**Esercizio**
Restituisci tutte le righe dei record seguenti, identiche e senza alcuna modifica.

**Dati di ingresso**
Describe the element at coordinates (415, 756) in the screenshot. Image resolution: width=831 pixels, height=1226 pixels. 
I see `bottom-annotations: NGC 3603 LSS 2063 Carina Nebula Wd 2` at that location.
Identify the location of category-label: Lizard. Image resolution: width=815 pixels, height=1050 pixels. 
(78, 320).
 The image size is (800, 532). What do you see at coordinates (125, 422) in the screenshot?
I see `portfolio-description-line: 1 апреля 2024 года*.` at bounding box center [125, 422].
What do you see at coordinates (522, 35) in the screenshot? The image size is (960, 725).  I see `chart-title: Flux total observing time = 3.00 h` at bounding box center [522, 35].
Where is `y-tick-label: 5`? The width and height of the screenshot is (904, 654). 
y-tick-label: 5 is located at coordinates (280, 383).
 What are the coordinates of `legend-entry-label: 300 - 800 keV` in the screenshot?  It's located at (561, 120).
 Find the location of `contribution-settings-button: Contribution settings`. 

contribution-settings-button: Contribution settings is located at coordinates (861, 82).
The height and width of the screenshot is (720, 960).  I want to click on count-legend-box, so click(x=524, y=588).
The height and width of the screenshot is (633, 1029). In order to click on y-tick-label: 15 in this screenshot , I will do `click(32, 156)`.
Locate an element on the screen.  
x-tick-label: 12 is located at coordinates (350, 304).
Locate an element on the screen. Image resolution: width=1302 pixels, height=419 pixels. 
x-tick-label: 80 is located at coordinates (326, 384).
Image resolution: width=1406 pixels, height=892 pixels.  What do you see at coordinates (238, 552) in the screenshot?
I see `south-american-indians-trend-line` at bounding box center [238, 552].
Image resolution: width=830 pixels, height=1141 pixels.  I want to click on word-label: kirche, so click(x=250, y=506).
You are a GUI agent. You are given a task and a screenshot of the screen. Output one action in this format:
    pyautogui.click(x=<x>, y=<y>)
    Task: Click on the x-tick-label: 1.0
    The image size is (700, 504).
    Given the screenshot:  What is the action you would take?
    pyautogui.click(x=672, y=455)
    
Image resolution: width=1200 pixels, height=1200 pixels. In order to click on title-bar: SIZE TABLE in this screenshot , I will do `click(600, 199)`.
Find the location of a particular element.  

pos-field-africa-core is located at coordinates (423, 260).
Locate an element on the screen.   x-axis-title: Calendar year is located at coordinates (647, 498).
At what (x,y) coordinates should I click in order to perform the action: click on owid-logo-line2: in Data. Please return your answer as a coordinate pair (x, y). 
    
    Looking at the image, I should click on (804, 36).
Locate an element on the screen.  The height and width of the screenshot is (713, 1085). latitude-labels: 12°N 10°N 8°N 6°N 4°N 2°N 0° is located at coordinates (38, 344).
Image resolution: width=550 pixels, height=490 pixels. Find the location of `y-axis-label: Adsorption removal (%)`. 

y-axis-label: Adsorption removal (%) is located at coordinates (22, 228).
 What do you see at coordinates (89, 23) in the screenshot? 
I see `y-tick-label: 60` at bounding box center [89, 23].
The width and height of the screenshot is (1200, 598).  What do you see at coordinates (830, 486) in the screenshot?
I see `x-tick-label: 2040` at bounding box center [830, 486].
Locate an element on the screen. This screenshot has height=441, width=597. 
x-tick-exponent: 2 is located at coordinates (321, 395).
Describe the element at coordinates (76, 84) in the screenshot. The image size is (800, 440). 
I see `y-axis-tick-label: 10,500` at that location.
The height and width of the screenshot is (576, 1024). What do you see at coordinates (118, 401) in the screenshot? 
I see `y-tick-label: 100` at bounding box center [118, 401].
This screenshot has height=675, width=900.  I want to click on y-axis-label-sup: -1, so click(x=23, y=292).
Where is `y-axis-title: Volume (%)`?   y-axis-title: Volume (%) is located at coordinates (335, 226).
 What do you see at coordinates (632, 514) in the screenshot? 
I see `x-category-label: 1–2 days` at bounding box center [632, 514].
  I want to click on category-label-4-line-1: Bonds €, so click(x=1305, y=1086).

**Risultato**
Describe the element at coordinates (415, 756) in the screenshot. Image resolution: width=831 pixels, height=1226 pixels. 
I see `bottom-annotations: NGC 3603 LSS 2063 Carina Nebula Wd 2` at that location.
Identify the location of category-label: Lizard. Image resolution: width=815 pixels, height=1050 pixels. 
(78, 320).
 The image size is (800, 532). What do you see at coordinates (125, 422) in the screenshot?
I see `portfolio-description-line: 1 апреля 2024 года*.` at bounding box center [125, 422].
What do you see at coordinates (522, 35) in the screenshot? The image size is (960, 725).  I see `chart-title: Flux total observing time = 3.00 h` at bounding box center [522, 35].
Where is `y-tick-label: 5`? The width and height of the screenshot is (904, 654). 
y-tick-label: 5 is located at coordinates (280, 383).
 What are the coordinates of `legend-entry-label: 300 - 800 keV` in the screenshot?  It's located at (561, 120).
 Find the location of `contribution-settings-button: Contribution settings`. 

contribution-settings-button: Contribution settings is located at coordinates (861, 82).
The height and width of the screenshot is (720, 960).  I want to click on count-legend-box, so click(x=524, y=588).
The height and width of the screenshot is (633, 1029). In order to click on y-tick-label: 15 in this screenshot , I will do `click(32, 156)`.
Locate an element on the screen.  
x-tick-label: 12 is located at coordinates (350, 304).
Locate an element on the screen. Image resolution: width=1302 pixels, height=419 pixels. 
x-tick-label: 80 is located at coordinates (326, 384).
Image resolution: width=1406 pixels, height=892 pixels.  What do you see at coordinates (238, 552) in the screenshot?
I see `south-american-indians-trend-line` at bounding box center [238, 552].
Image resolution: width=830 pixels, height=1141 pixels.  I want to click on word-label: kirche, so click(x=250, y=506).
You are a GUI agent. You are given a task and a screenshot of the screen. Output one action in this format:
    pyautogui.click(x=<x>, y=<y>)
    Task: Click on the x-tick-label: 1.0
    The image size is (700, 504).
    Given the screenshot:  What is the action you would take?
    pyautogui.click(x=672, y=455)
    
Image resolution: width=1200 pixels, height=1200 pixels. In order to click on title-bar: SIZE TABLE in this screenshot , I will do `click(600, 199)`.
Find the location of a particular element.  

pos-field-africa-core is located at coordinates (423, 260).
Locate an element on the screen.   x-axis-title: Calendar year is located at coordinates (647, 498).
At what (x,y) coordinates should I click in order to perform the action: click on owid-logo-line2: in Data. Please return your answer as a coordinate pair (x, y). 
    
    Looking at the image, I should click on (804, 36).
Locate an element on the screen.  The height and width of the screenshot is (713, 1085). latitude-labels: 12°N 10°N 8°N 6°N 4°N 2°N 0° is located at coordinates (38, 344).
Image resolution: width=550 pixels, height=490 pixels. Find the location of `y-axis-label: Adsorption removal (%)`. 

y-axis-label: Adsorption removal (%) is located at coordinates (22, 228).
 What do you see at coordinates (89, 23) in the screenshot? 
I see `y-tick-label: 60` at bounding box center [89, 23].
The width and height of the screenshot is (1200, 598).  What do you see at coordinates (830, 486) in the screenshot?
I see `x-tick-label: 2040` at bounding box center [830, 486].
Locate an element on the screen. This screenshot has height=441, width=597. 
x-tick-exponent: 2 is located at coordinates (321, 395).
Describe the element at coordinates (76, 84) in the screenshot. The image size is (800, 440). 
I see `y-axis-tick-label: 10,500` at that location.
The height and width of the screenshot is (576, 1024). What do you see at coordinates (118, 401) in the screenshot? 
I see `y-tick-label: 100` at bounding box center [118, 401].
This screenshot has height=675, width=900.  I want to click on y-axis-label-sup: -1, so click(x=23, y=292).
Where is `y-axis-title: Volume (%)`?   y-axis-title: Volume (%) is located at coordinates (335, 226).
 What do you see at coordinates (632, 514) in the screenshot? 
I see `x-category-label: 1–2 days` at bounding box center [632, 514].
  I want to click on category-label-4-line-1: Bonds €, so click(x=1305, y=1086).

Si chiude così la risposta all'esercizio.